• GEËXTRAHEERDE TEKST:

Woordenlijst thermografie

Woordenlijst thermografieWoordenlijst thermografie

Thermografie is een snelle, kostenbesparende, non-destructieve onderzoeksmethode. De bekendheid van thermografie neemt steeds verder toe. Desondanks is er nog veel onbekend over thermografie. In een poging deze onbekendheid weg te nemen hebben wij een groot aantal begrippen over thermografie verzameld en op deze pagina een verklarende woordenlijst geplaatst.

Verklarende woordenlijst thermografie

Absoluut nulpunt
Het absolute nulpunt ligt bij 0 graden Kelvin (-273,15 °C). Onder het absolute nulpunt zenden objecten geen thermische energie uit.
 
Absorptie
Wanneer elektromagnetische infrarood straling een object raakt, absorbeert dit object een deel van deze energie. Absorptie van infrarood straling zorgt ervoor dat het object opwarmt. Warme objecten geven meer infraroodstraling af dan koude objecten. De geabsorbeerde infraroodstraling wordt omgezet in uitgezonden infraroodstraling. De absorptiegraad komt overeen met de emissiviteitscoëfficiënt.

Beeldfrequentie
Geeft weer hoe vaak per seconde het thermische beeld ververst wordt in Hertz of per seconde. Een beeldfrequentie van 9 Hz betekent dat een warmtebeeldcamera het thermisch beeld 9 keer per seconde vernieuwd.

Celsius
Temperatuureenheid. Het nulpunt van de temperatuurschaal van Celcius ligt bij (0 °C), dit is de temperatuur waarbij water bevriest. Een ander vast punt in de schaal van Celsius is het kookpunt van water bij 100 °C. 0°C = (°F – 32) / 1,8 of °C = K – 273,15

Coldspot en Hotspot
Een Coldspot is het koudste punt van een thermisch beeld en het warmste punt is de Hotspot.

• TE DOEN:
1/ Herhaal uit de woordenlijst over thermografie letterlijk het gedeelte dat begint bij "Woordenlijst thermografieWoordenlijst thermografie" en doorloopt tot en met "thermische energie uit.".
2/ Noem alle trefwoorden die in de woordenlijst over thermografie een eigen verklaring krijgen, in de volgorde waarin ze voorkomen.

• RECORDS:
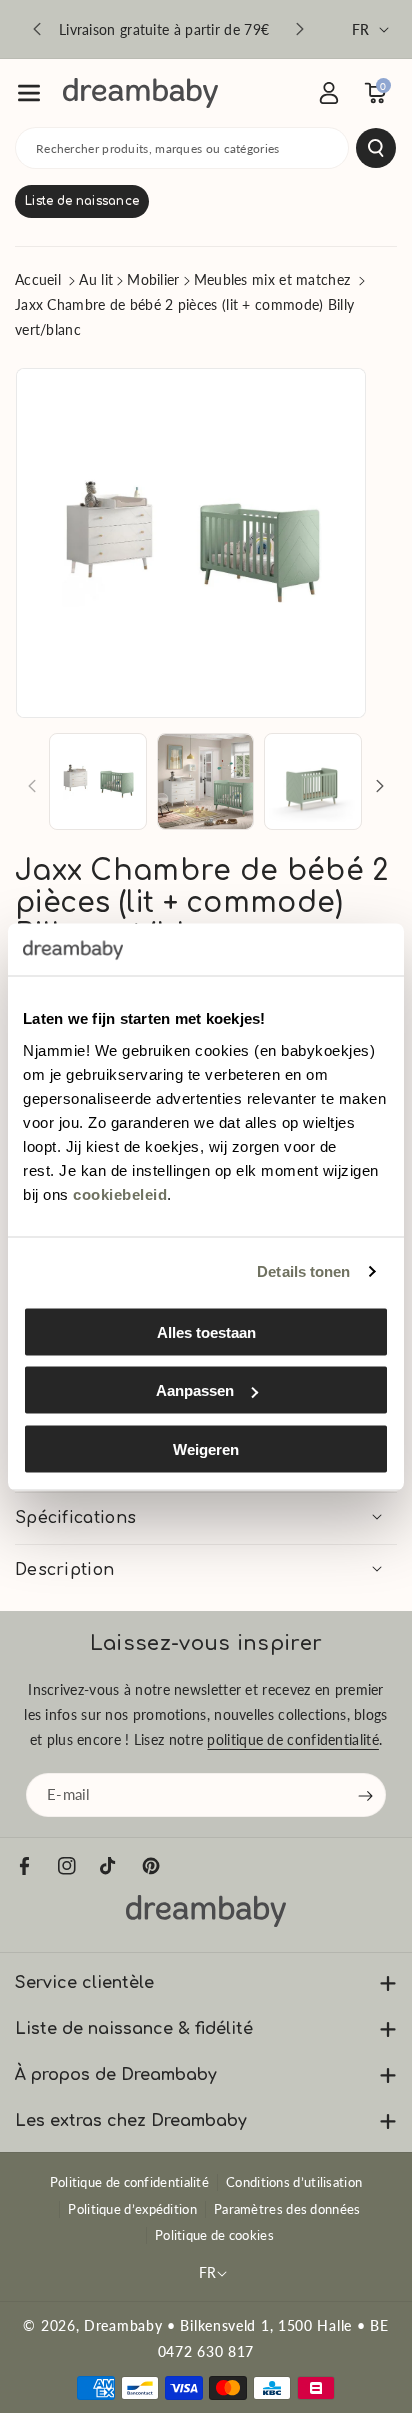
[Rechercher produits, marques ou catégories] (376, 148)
==
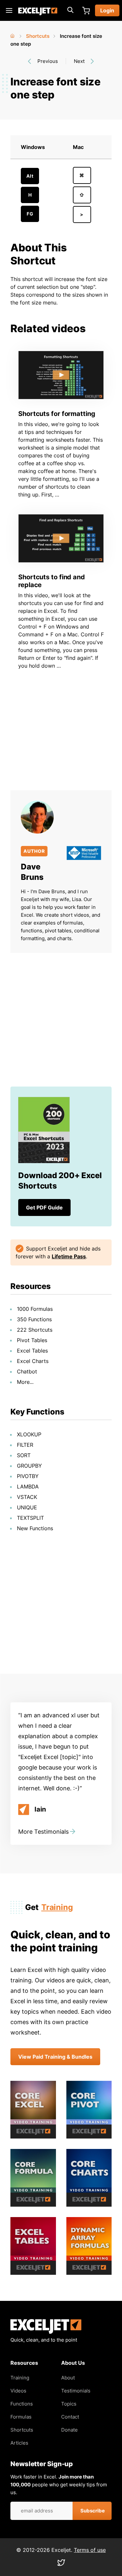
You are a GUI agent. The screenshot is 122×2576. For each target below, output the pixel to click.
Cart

• VOLLEDIGE ANTWOORDEN:
1/
Woordenlijst thermografieWoordenlijst thermografie

Thermografie is een snelle, kostenbesparende, non-destructieve onderzoeksmethode. De bekendheid van thermografie neemt steeds verder toe. Desondanks is er nog veel onbekend over thermografie. In een poging deze onbekendheid weg te nemen hebben wij een groot aantal begrippen over thermografie verzameld en op deze pagina een verklarende woordenlijst geplaatst.

Verklarende woordenlijst thermografie

Absoluut nulpunt
Het absolute nulpunt ligt bij 0 graden Kelvin (-273,15 °C). Onder het absolute nulpunt zenden objecten geen thermische energie uit.

2/
Absoluut nulpunt
Absorptie
Beeldfrequentie
Celsius
Coldspot en Hotspot